EXERCISE BRIEF:
Can you reproduce the lines below exactly, from the line containing "What do you see at coordinates (355, 206)" through the end of the records?

··· PROVIDED INFORMATION

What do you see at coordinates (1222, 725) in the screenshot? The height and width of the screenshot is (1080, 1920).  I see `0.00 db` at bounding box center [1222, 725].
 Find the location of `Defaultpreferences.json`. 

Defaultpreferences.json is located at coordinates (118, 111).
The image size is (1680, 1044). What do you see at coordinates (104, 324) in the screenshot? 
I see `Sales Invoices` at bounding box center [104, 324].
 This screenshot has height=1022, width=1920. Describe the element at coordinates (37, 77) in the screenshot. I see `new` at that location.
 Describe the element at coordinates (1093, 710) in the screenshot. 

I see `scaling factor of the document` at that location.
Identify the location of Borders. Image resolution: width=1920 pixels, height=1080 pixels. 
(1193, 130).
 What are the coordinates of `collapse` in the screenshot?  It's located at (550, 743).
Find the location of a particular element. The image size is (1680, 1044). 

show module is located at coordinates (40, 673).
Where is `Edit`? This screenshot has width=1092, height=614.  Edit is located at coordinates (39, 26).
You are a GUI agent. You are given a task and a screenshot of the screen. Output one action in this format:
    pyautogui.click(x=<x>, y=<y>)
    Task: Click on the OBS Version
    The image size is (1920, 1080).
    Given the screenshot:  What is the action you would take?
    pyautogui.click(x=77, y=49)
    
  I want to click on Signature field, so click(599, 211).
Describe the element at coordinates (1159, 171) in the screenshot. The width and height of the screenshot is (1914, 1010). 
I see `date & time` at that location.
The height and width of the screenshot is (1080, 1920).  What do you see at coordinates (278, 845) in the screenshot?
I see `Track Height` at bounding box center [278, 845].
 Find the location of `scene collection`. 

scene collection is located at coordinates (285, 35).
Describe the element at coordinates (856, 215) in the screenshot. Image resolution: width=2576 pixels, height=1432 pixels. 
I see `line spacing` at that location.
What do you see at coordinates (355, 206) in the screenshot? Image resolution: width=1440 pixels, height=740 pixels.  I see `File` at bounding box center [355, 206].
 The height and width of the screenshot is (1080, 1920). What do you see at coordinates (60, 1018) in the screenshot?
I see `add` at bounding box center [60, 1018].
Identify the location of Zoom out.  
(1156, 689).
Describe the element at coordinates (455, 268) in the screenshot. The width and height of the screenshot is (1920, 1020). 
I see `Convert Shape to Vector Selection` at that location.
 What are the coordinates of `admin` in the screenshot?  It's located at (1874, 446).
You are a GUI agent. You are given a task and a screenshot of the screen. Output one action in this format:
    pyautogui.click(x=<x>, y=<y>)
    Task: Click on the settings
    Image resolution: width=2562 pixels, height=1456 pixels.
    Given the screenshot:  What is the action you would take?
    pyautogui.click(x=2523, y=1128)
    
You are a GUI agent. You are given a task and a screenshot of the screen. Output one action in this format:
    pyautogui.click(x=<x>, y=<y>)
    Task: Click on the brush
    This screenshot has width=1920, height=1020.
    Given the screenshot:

······

ANSWER FOR THE TASK:
What do you see at coordinates (355, 206) in the screenshot? Image resolution: width=1440 pixels, height=740 pixels.  I see `File` at bounding box center [355, 206].
 The height and width of the screenshot is (1080, 1920). What do you see at coordinates (60, 1018) in the screenshot?
I see `add` at bounding box center [60, 1018].
Identify the location of Zoom out.  
(1156, 689).
Describe the element at coordinates (455, 268) in the screenshot. The width and height of the screenshot is (1920, 1020). 
I see `Convert Shape to Vector Selection` at that location.
 What are the coordinates of `admin` in the screenshot?  It's located at (1874, 446).
You are a GUI agent. You are given a task and a screenshot of the screen. Output one action in this format:
    pyautogui.click(x=<x>, y=<y>)
    Task: Click on the settings
    Image resolution: width=2562 pixels, height=1456 pixels.
    Given the screenshot:  What is the action you would take?
    pyautogui.click(x=2523, y=1128)
    
You are a GUI agent. You are given a task and a screenshot of the screen. Output one action in this format:
    pyautogui.click(x=<x>, y=<y>)
    Task: Click on the brush
    This screenshot has width=1920, height=1020.
    Given the screenshot:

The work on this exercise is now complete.